2018 ASHS Annual Conference
Genetic Analysis of Young Fruit Resistance to Phytophthora Capsici in Cucumber
Genetic Analysis of Young Fruit Resistance to Phytophthora Capsici in Cucumber
Wednesday, August 1, 2018
International Ballroom East/Center (Washington Hilton)
Phytophthora blight caused by Phytophthora capsici, a soil-borne pathogen, can be a devastating disease for cucumber. In cucumber, P. capsici specifically infects fruit, especially young fruit, leaving vines and leaves uninfected, necessitating a search for resistance in young fruit. The objective of this work is to identify quantitative trait loci (QTLs) associated young fruit resistance to P. capsici in cucumber. Cucumber accession, PI 109483, was previously identified as a source of resistance. The S5 generation (line 109483-53) was used for doubled haploid (DH) production, and three resistant lines selected. The S6 generation (109483-53 B5) was crossed with the susceptible pickling cucumber inbred line, Gy14, to develop F2 and backcross populations. In the summer of 2017, 400 progeny from the F2 population [(Gy14 x B5)x] along with parent lines and F1 were screened in the field. In order to facilitate accurate phenotyping, plants were trellised to reduce contact of the fruits with the soil. This reduced wounding that can occur during the cleaning process to remove soil prior to inoculation, as well as lessening the probability of cross-contamination resulting from other pathogens in the soil. Harvested fruits were sanitized with 1% bleach, placed in sealed trays to maintain high humidity, and inoculated with 1×104 zoospores/mL of P. capsici isolate Bartley’s 1. For the initial stage of screening, three replicate harvests were performed providing 5-25 fruits for each plant.

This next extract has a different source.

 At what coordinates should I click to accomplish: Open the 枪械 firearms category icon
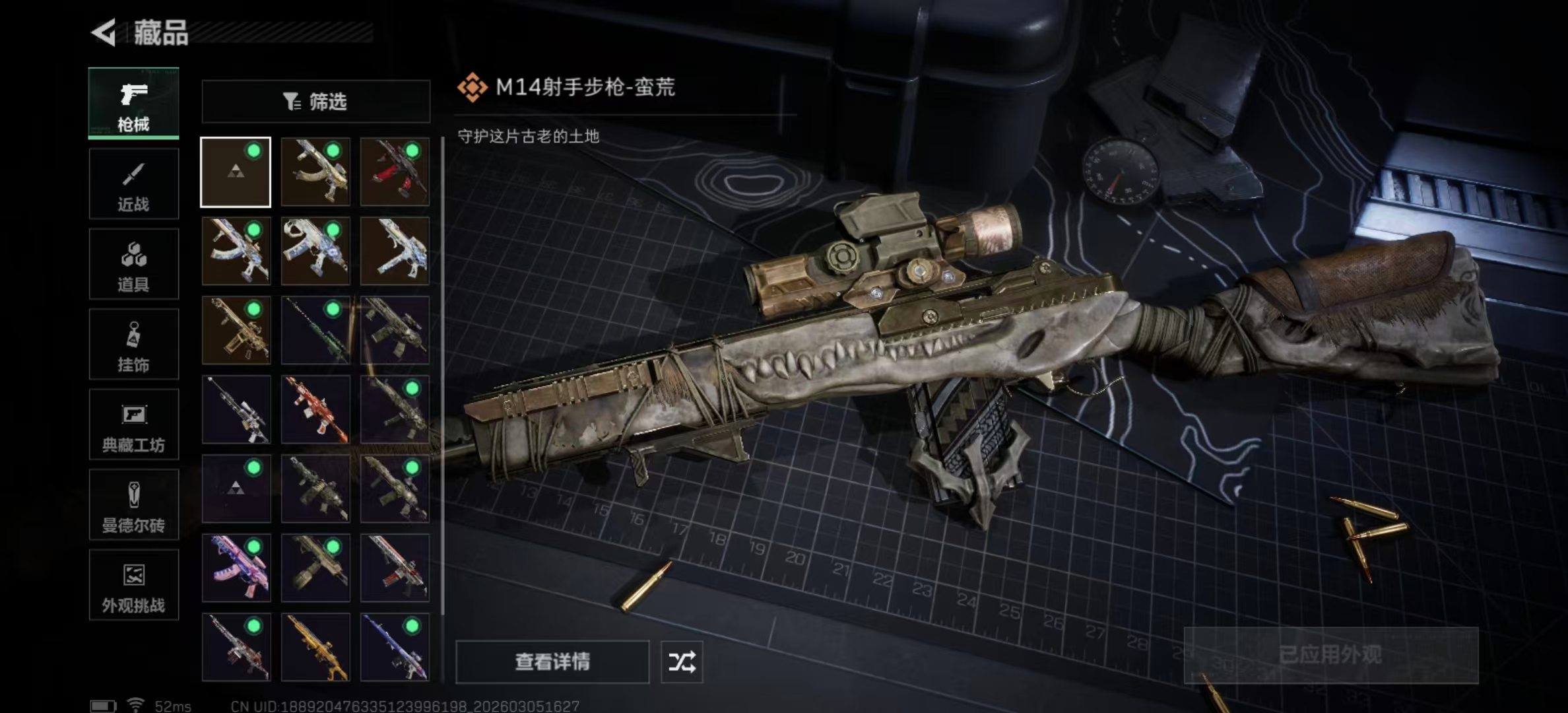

The normal distribution of disease scores for the F2 population indicated that young fruit resistance is a quantitative trait. Based on the initial result, the top and bottom 12% of plants were selected. Fruits were harvested from these individuals three additional times and inoculated with an elevated pathogen concentration (5×104 zoospores/mL). The results from re-screening showed reproducibility of the disease scoring and accuracy of selection. To provide a second population for QTL-seq analysis, 400 F2 progeny derived from DH line (A4-3) [(Gy14 x A4-3)x] is currently being phenotyped in the greenhouse. For QTL-seq analysis, 15 resistant and susceptible individuals will be selected from each F2 population. DNA will be extracted and pooled for sequencing and analyzed for QTL to determine genomic regions associated with the resistance.